> **What is expected**: Give exactly the lines from the one that contains "433x248 pixels." through the end of the entries below, both included; the pictures stay out.

(Stored data)
----------------------------------------

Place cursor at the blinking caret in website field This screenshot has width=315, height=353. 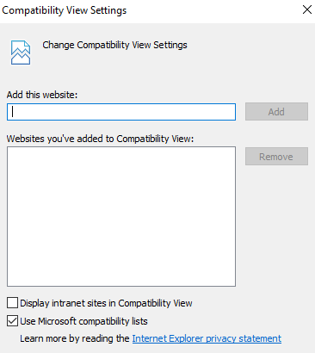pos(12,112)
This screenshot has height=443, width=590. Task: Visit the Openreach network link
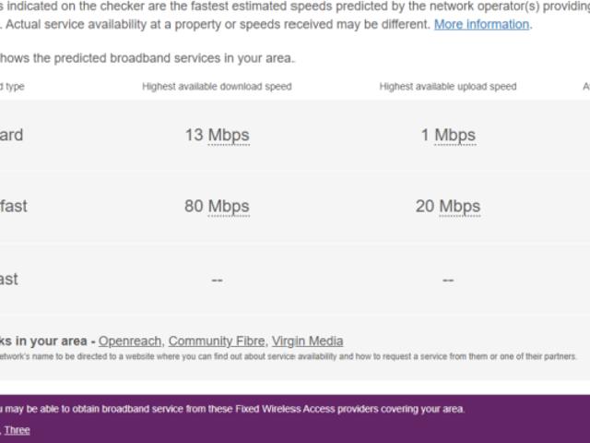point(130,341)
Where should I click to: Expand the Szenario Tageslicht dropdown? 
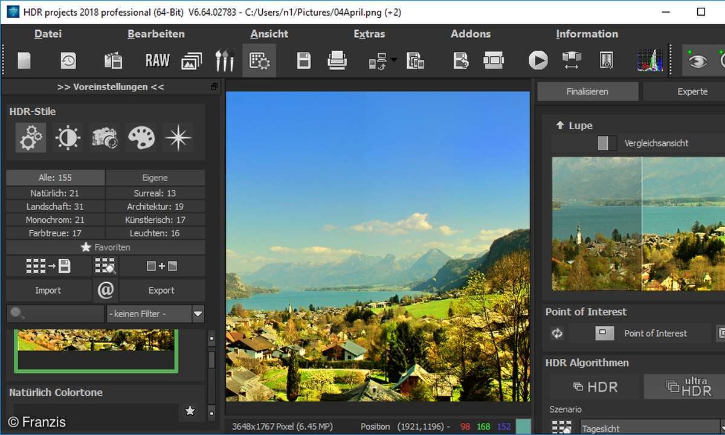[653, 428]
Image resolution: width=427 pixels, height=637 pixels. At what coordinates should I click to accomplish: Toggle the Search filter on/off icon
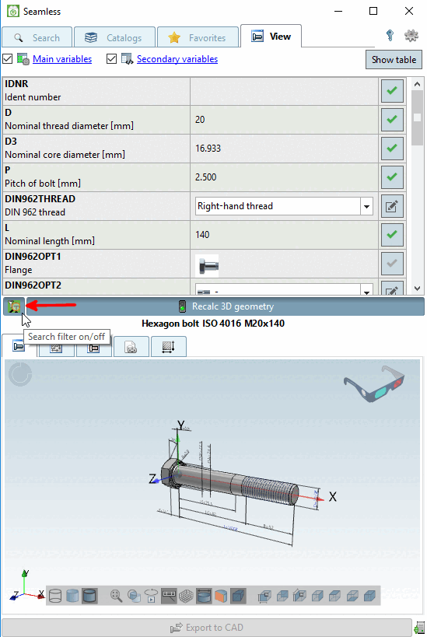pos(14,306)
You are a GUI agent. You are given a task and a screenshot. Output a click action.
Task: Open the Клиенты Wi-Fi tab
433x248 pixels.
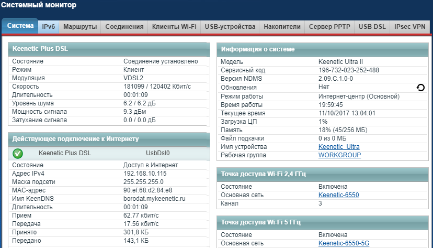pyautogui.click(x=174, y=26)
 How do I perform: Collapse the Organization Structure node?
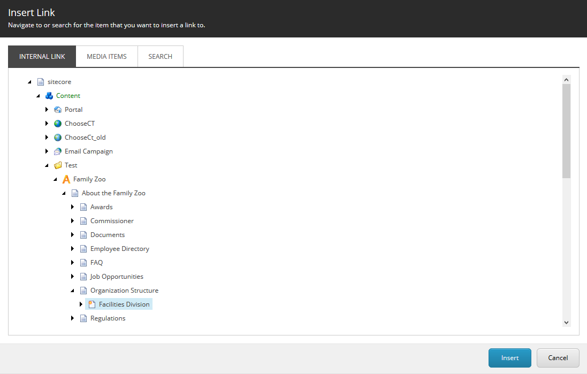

----------------------------------------

> **Result below**:
433x248 pixels.
pyautogui.click(x=174, y=26)
 How do I perform: Collapse the Organization Structure node?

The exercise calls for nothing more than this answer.